MATERIALISM AND FAITH: Interesting piece by Paul Campos in the RockyMountainNews.com site, challenging the aggressive faith of materialists that only materialists aren't, in their beliefs, deranged.
I have said it before, and will repeat it again. Today's intolerance emanates largely from those who, for strange reasons of their own, loathe religion, and spend great energy heaping endless abuse on it (Richard Dawkins, who is sane only on the subject of natural selection, is a cardinal of this church). One wonders why. If materialism is so invincibly true, why not let its truth do the work of persuasion? If religion is false, what harm to the believers? They are no different from the materialist's fathers and their father's fathers, going back in time to the caves of Lascaux and Altamira. Nothing defines homo sapiens sapiens more than his religion, his faith in things unseen. Even a dog has reason enough to beg, but it will never pray.
Campos provides a fairly subtle take on materialism: it requires, he notes, a leap of faith just as immense as what is expected of religious believers.
Consider three statements: 1. Torturing a child for one's own sexual gratification is evil. 2. Shakespeare is a better writer than George Lucas. 3. Human beings have free will. An intellectually honest materialist must reject all these claims. At most, he can recharacterize them in much weaker forms. So, for example, he can observe that in our society sadistic pedophilia is considered evil, and that it's this social judgment that determines the content of morality. [. . .]

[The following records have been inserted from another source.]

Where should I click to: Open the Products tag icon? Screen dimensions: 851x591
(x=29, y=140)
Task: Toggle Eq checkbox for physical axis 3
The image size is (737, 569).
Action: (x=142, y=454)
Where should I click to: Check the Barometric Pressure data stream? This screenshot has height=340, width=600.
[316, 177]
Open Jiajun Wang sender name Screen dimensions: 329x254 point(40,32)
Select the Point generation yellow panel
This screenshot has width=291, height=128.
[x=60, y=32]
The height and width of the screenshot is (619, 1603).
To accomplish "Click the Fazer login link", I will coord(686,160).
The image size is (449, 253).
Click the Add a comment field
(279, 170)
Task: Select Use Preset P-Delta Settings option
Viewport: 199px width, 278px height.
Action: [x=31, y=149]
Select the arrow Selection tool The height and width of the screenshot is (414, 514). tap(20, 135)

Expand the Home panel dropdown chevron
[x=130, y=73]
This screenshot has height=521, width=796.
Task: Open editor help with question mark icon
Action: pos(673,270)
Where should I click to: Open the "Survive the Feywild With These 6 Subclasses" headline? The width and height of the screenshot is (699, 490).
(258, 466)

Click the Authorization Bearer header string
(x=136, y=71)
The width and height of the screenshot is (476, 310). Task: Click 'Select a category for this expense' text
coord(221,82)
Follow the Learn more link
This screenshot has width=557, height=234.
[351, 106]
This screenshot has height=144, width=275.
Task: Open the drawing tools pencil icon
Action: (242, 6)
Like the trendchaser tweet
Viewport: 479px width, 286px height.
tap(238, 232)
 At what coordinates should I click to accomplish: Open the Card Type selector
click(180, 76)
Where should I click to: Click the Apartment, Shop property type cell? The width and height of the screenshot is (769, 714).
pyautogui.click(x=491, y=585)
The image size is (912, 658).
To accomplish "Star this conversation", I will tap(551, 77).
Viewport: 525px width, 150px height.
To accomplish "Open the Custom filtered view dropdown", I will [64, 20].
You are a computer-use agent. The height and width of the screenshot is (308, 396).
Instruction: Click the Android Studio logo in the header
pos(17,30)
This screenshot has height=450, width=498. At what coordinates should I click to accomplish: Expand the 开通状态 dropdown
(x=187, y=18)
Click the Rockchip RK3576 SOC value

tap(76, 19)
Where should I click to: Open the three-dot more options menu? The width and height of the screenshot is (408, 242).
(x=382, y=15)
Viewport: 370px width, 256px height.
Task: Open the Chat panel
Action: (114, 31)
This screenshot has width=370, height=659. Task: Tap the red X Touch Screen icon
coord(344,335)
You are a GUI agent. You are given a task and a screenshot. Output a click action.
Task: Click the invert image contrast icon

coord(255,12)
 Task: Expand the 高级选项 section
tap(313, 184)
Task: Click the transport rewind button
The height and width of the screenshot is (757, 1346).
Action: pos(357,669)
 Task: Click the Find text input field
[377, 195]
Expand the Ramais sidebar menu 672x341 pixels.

Materialism, as a philososphical doctrine, has the great advantage that it reduces the catalog of things that actually exist to those which can be investigated by science. It has the great disadvantage that it requires treating as illusions morality, art, free will, and much else that most people call "reality." That, of course, does not make it false. It does, however, make it literally incredible to anyone who hasn't made the leap of faith materialism requires.
Of course, most materialists live perfectly conventional lives, and even, like Dawkins, occasionally preen about their moral superiority. Which goes to prove that scientists are no freer from human vanity and contradiction, in their thought and in their lives, than the rest of us mere mortals.